Evelyn Hubbert, a senior analyst at Forrester Research Inc., said IT service management adoption has accelerated as IT operations move to meet or improve service level agreements. IT organizations "are being asked to do the impossible - be more efficient and effective with less money and add additional technologies (such as virtualization) to reduce cost even more," said Hubbert.
The service management programs can also help IT departments better show their worth to lines of businesses considering the use of software-as-a-Service and cloud computing products. Competition with cloud and SaaS technologies means that IT departments have to show, precisely, how the cost of their services compares with those external providers, said Hubbert.
Hubbert said IT organizations "need to establish some order." At this point, that order has become ITIL, which provides agreed upon, common sense processes that can manage incidents, problems and changes "in such a way to take the guess work out and to become a functioning group," she said.
The need for order has also prompted the adoption of service catalogs that provide the businesses with details on IT services, costs and associated service levels agreements.
ITIL can also help increase a company's IT automation capabilities. In the case of Harley-Davidson, the company has incorporated autonomic tools that can manage software problems without the need for human intervention, speeding problem resolution.

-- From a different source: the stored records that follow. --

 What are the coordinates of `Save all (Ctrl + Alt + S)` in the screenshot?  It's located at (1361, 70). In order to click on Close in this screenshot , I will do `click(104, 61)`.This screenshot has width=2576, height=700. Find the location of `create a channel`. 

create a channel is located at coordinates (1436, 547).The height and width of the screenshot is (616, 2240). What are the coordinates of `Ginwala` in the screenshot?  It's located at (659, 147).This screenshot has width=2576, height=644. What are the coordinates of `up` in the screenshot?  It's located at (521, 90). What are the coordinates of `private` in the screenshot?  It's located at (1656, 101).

Improving uptime and reliability was the overarching goal in IT service management adoption at Sisters of Mercy Health Systems in St. Louis, which operates 26 acute care hospitals, two heart hospitals and other facilities, Michael Zucker, director of IT operations.
When Sister of Mercy's made the decision to move electronic health records, the business wanted to ensure that the systems and processes supporting those records were "highly available," said Zucker.
The health records went live in January, 2008.
"The way we facilitated high availability was through IT service management," he said.